Three Thoughts on Democracy

The following are three musings on what might undermine and end American democracy, in the hopes such things can be countered.

Did the Electoral College prime Americans to reject democracy? The current declining trust in democracy and rising support for authoritarianism could perhaps be partly explained by preexisting anti-democratic norms. Supporters of the Electoral College, or those apathetic, were already comfortable with something disturbing: the candidate with fewer votes winning an election. How great a leap is it from there to tolerating (or celebrating) a candidate with fewer votes taking the White House due to some other reason? Trump and his supporters’ attempts to overturn a fair election may not be the best example here, as many of them believed Trump in fact won the most votes and was the proper victor, but one can fill in the blank with a clearer hypothetical. Imagine a violent coup takes place without anyone bothering to pretend an election was stolen; the loser simply uses force to seize power. Would a citizenry long agreeable to someone with fewer votes taking power be more complacent when a coup allows for the same? (Now imagine half the country wanted the coup leader to win the election — and this same half historically favored the Electoral College! Fertile soil for complacency.)
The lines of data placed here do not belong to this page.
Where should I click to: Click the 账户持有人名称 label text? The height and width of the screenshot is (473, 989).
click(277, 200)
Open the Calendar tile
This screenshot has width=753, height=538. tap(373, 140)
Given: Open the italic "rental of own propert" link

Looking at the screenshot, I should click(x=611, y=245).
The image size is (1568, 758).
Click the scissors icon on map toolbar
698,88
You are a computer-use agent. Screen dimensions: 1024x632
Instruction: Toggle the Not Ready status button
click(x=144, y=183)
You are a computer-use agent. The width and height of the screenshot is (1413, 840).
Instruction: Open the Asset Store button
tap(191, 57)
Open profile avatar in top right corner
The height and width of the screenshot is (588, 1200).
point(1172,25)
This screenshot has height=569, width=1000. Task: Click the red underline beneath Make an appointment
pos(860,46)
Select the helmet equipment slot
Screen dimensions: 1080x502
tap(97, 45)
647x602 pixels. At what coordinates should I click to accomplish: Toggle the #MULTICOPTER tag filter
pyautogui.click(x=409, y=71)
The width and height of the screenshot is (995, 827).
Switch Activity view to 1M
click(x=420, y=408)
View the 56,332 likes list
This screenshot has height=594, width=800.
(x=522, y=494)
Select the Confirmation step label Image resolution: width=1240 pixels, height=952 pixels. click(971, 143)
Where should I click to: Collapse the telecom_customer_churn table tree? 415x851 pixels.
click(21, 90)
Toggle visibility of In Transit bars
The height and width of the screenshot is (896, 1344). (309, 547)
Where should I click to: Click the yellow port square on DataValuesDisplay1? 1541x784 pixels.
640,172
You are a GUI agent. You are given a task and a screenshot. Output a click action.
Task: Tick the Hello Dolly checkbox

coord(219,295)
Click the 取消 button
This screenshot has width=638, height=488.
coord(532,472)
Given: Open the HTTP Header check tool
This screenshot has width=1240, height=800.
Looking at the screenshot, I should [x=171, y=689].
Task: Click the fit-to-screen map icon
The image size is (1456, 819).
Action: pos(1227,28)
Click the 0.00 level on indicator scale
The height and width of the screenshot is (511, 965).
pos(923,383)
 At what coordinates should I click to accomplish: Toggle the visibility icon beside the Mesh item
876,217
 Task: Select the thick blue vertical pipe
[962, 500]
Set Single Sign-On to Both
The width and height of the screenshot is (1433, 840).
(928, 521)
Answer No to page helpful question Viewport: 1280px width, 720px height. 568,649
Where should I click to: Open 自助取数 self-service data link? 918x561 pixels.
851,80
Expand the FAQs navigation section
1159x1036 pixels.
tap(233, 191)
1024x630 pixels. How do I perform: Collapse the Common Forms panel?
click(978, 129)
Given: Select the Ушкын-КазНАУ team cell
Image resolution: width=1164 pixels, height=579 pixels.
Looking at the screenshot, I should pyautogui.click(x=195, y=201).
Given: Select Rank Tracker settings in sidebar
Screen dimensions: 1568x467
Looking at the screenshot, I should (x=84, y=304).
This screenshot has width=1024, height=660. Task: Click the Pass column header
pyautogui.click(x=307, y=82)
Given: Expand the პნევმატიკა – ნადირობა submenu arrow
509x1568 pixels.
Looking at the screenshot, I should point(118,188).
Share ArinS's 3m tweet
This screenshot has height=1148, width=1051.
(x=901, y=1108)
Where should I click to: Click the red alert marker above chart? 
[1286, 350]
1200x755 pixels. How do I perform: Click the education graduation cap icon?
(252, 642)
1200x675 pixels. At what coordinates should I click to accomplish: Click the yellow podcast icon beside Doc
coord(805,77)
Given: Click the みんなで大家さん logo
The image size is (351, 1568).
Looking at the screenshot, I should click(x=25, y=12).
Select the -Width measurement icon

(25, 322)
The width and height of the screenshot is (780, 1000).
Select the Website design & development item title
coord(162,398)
Does a two-party system make authoritarianism inevitable? No matter how terrible a presidential candidate is, he or she is better than the other party’s nominee. That is the mindset, and it helped secure Trump’s 2016 victory — the 62.9 million who voted for him were not all cultish true believers; many just regarded Democrats as the true enemy. Same for the 74.2 million who voted for him in 2020. Trump was a duncical demagogue with authoritarian tendencies who tried to deal a fatal blow to our democracy to stay in power. Future candidates will act in similar fashion. None of that matters in a nation with extreme political polarization. Authoritarians will earn votes, and possibly win, simply because they are not with the other party. The two-party trap could exterminate democracy.

We forget that authoritarians are popular. The Netflix docuseries How to Become a Tyrant offers many important warnings to those who care about preserving democracy. Perhaps its most crucial reminder is that authoritarians are popular. (Another: democracy is usually ended slowly, chipped away at.) Many are elected by majorities; even long after coming to power — with democracy replaced by reigns of terror — strongmen can have broad support, even devotion. This should not be so surprising. As noted above, one can see that authoritarianism as an ideology can grow favorable, as can candidates and politicians with authoritarian sentiments. (Research suggests the strongest predictor of whether someone is a Trump supporter is whether he or she has authoritarian views. Trump likely understood and used this.) Yet for those raised in free societies, this can be confounding. Could Americans really vote away democracy, could they be so blind? I would never do that. The answer is yes, and the question is: are you sure?